Viale Belforte a Varese, una strada anonima vicina a un ipermercato, custodisce un’opera d’arte. È “La cattura di Cristo” del Caravaggio. Non, però, l’originale, una tela dell’inizio del Seicento che poi sparì per secoli fino a essere ritrovata nel 1990; bensì una riproduzione, creata con le bombolette spray e firmata dall’artista italo-svizzero Andrea Ravo Mattoni.
La notizia del Caravaggio sotto il ponte di Varese sta facendo, in questi giorni, il giro del mondo.
L’opera è frutto del progetto Urban Canvas, promosso dall’associazione Wg Art.it in collaborazione con il Comune di Varese, e sostenuto da Regione e Provincia, nonché dall’Ordine degli Architetti varesini. Negli ultimi anni Urban Canvas ha dato modo a decine di street artist e writer di spicco della scena italiana e internazionale di esprimersi sui muri della città.

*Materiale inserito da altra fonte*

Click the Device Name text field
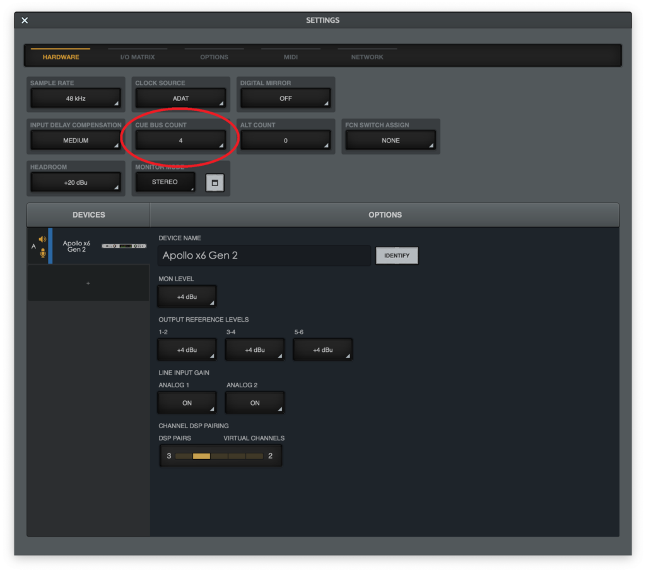Image resolution: width=646 pixels, height=572 pixels. pos(264,255)
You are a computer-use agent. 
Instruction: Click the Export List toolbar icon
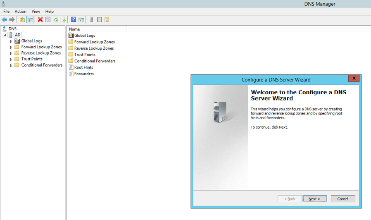(63, 19)
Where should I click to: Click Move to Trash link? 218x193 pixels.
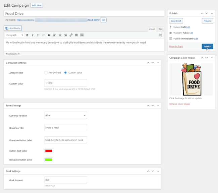pyautogui.click(x=176, y=46)
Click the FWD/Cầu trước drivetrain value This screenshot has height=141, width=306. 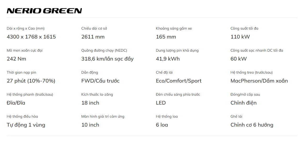pyautogui.click(x=100, y=81)
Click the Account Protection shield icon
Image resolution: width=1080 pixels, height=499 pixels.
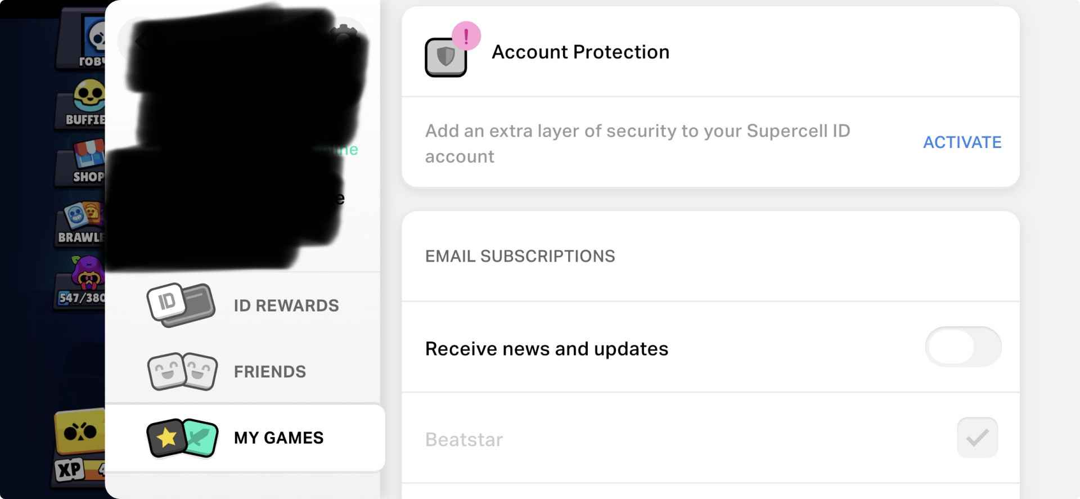(446, 57)
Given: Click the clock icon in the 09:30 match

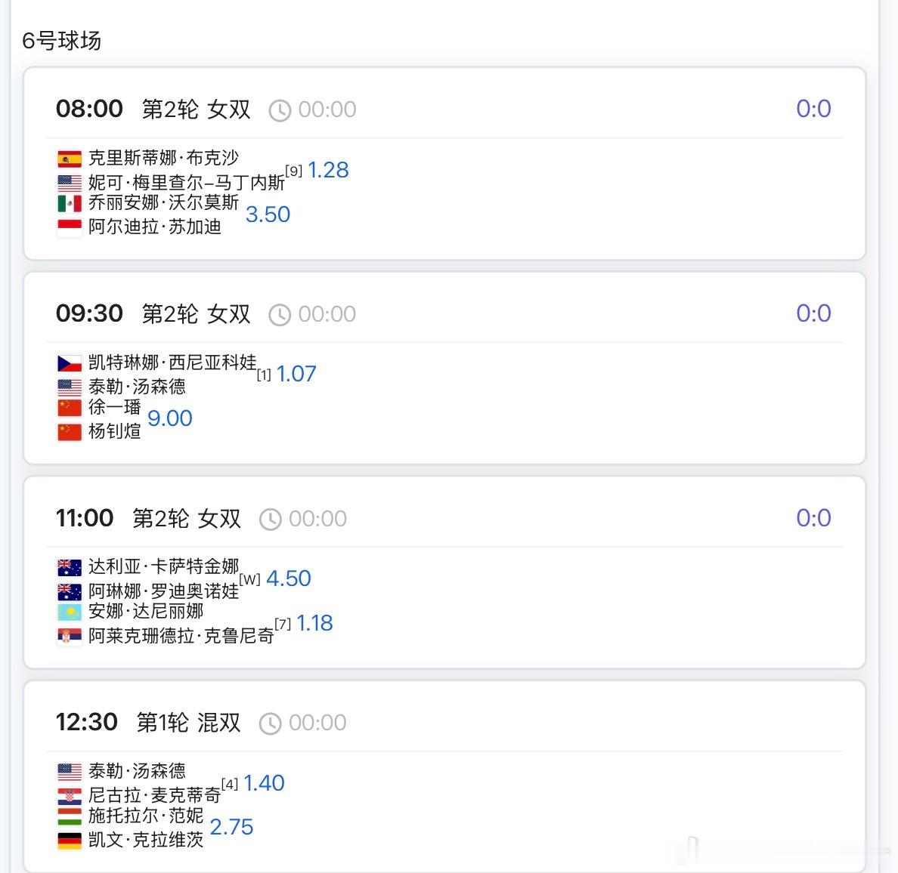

Gli osservatori attenti potranno trovare, nascosta nella riproduzione di Ravo, una scritta: “We will all be forgotten” (“Tutti verremo dimenticati”), che dà il titolo all’opera stessa. L’ispirazione è venuta dalla storia particolare della “Cattura di Cristo”, tela che fu commissionata a Caravaggio nel 1603 a Roma dalla famiglia Mattei, che custodì il quadro per 200 anni prima di essere costretta a venderlo. Da quel momento la tela, attribuita falsamente a un pittore fiammingo, passò da un collezionista all’altro, finendo in Scozia e in Irlanda. Nel 1990 gli ultimi proprietari, monaci gesuiti di Dublino, decisero di restaurarla, affidandola alla National Gallery of Ireland che ne comprese la corretta attribuzione: era un capolavoro di Caravaggio.